The man started to lead me toward the inn, when I stopped him. I pointed a finger toward my luggage but he remained immobile, staring at me as a bird stares at a snake. It took him several minutes for him to recover himself, but I awaited him patiently. I had already anticipated Pip's every move, from his stammered greeting to his obvious lack of interest for anything excepting myself. It was all going according to Miss Havisham's plan, so I did not feel inconvenienced in the least.

As soon as he had given the order to collect my luggage, and we had entered the inn, the man commented on how I had not yet revealed to him my destination. I decided to lay it all out for him then and there, like a chart man, explaining to the helmsman, the course that had been chosen by the captain. "I am going to Richmond," I told him, "Our lesson is that there are two Richmonds, one in Surrey and on in Yorkshire, and that mine is the Surrey Richmond. The distance is ten miles. I am to have a carriage, and you are to take me. This is my purse," I held it out to him, "and you are to pay my charges out of it. Oh, you must take the purse," I insisted, when I saw the words of protestation rise to Pip's parted lips. "We have no choice, you and I, but to obey our instructions. We are not free to follow our devices, you and I."

I said the last part slightingly, as I handed the young man my purse. We were not free. Pip wouldn't be free as long as he took an interest in me, and I would never be free.

I am certain that I would've felt differently if it had been my choice to continue Pip's acquaintance, or better yet, if I had chosen it of myself, in the natural scheme of things. But it was not my place to make the choices; it was but my place to obey. I had never made a single choice in all of my years, and my mind ever continued to harp in the monotonous mechanic motions of how I might further carry out the plans of my forcibly adopted mother.

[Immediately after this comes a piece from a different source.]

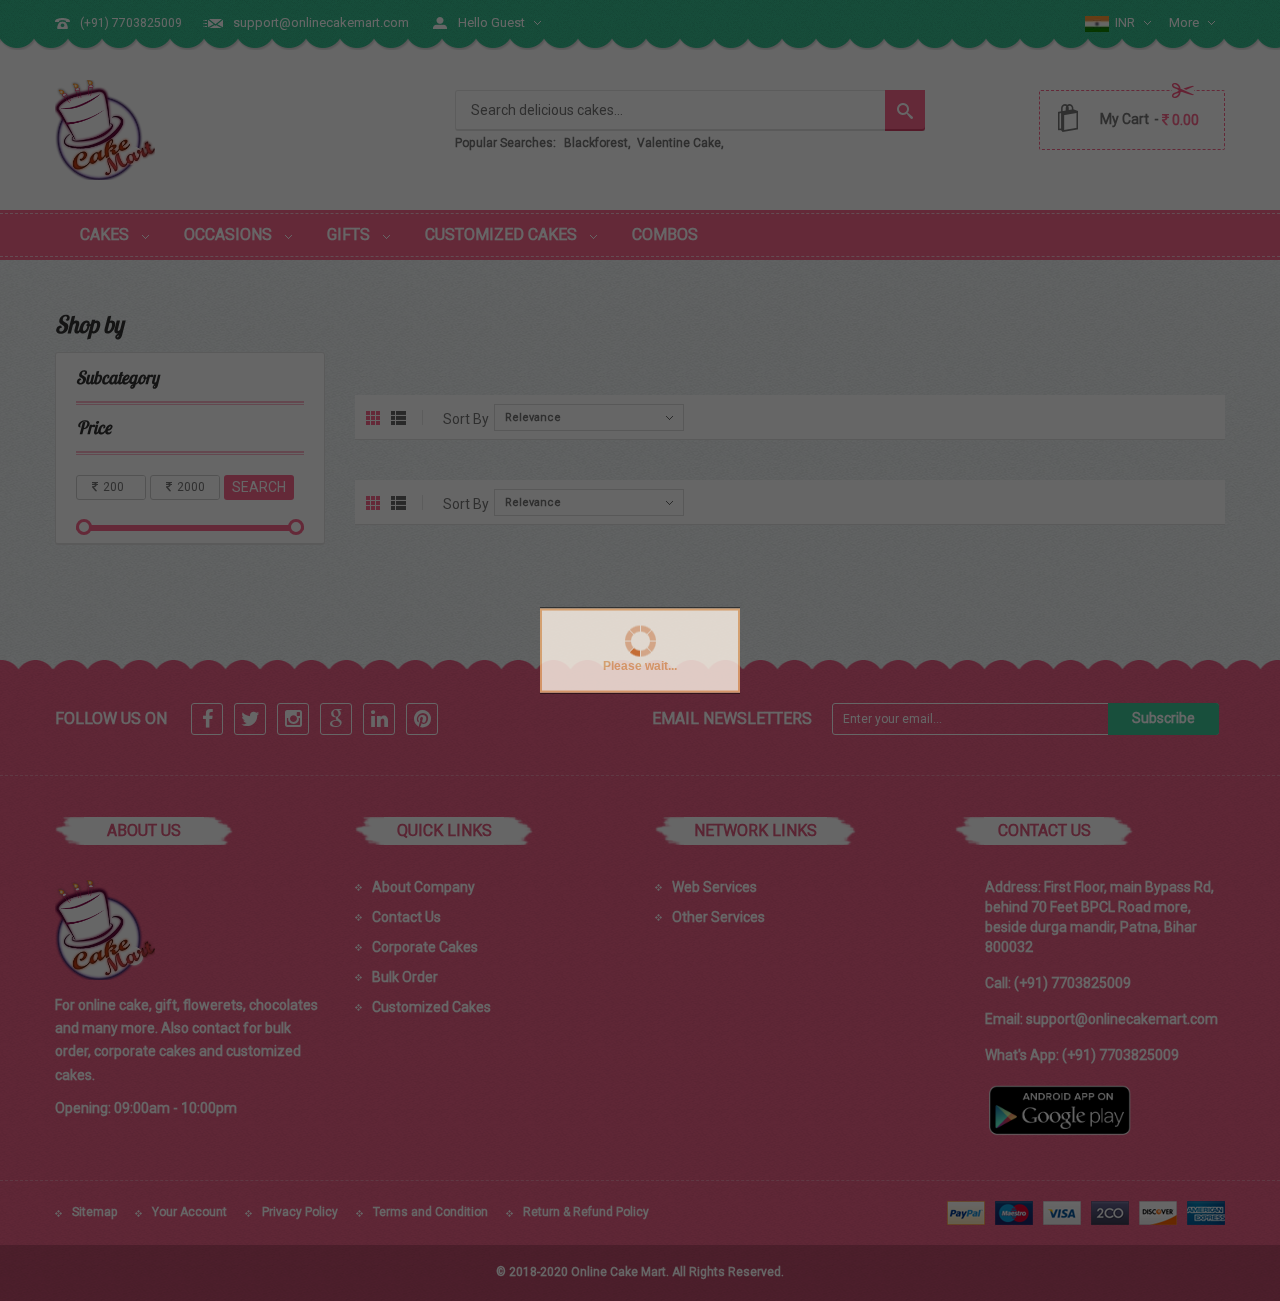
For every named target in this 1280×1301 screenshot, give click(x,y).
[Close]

"I carriage will have to be sent for Estella," I heard the man say, not failing to catch the disgusting note of devotion with which he pronounced my name, "Will you rest here a little?"

Rest? There was no rest, not for me. I was ever thinking, ever calculating how I was to carry out my orders, how I was to inflict a careless wound in this direction or that. Not a single man would ever understand this sort of turmoil within my soul, and I would never degrade myself in trying to explain it. Thus, I acceded to the man's supplications, and added that I was to drink some tea, and be in his care for the time being. That seemed to please him in a way that I couldn't understand, so I had done, and didn't pursue the manner further.

Instead, I went on with my proceedings. I drew my arm through Pip's, as it must be done, while Pip requested a private sitting room from our rather distracted waiter. Upon that, he pulled out a napkin, as though he had drawn a concise map of the place previously, so as to prevent confusion for himself as he led the two of us up the stairs to the black hole of the establishment. It was a rather dingy room, hardly acceptable to high society, being small in proportions, and gaudy in decorum. Pip objected to this contemptible retreat, so we made our way to another room, which contained a table of such great breadth, that it reminded me very much of Miss Havisham's grand wedding table.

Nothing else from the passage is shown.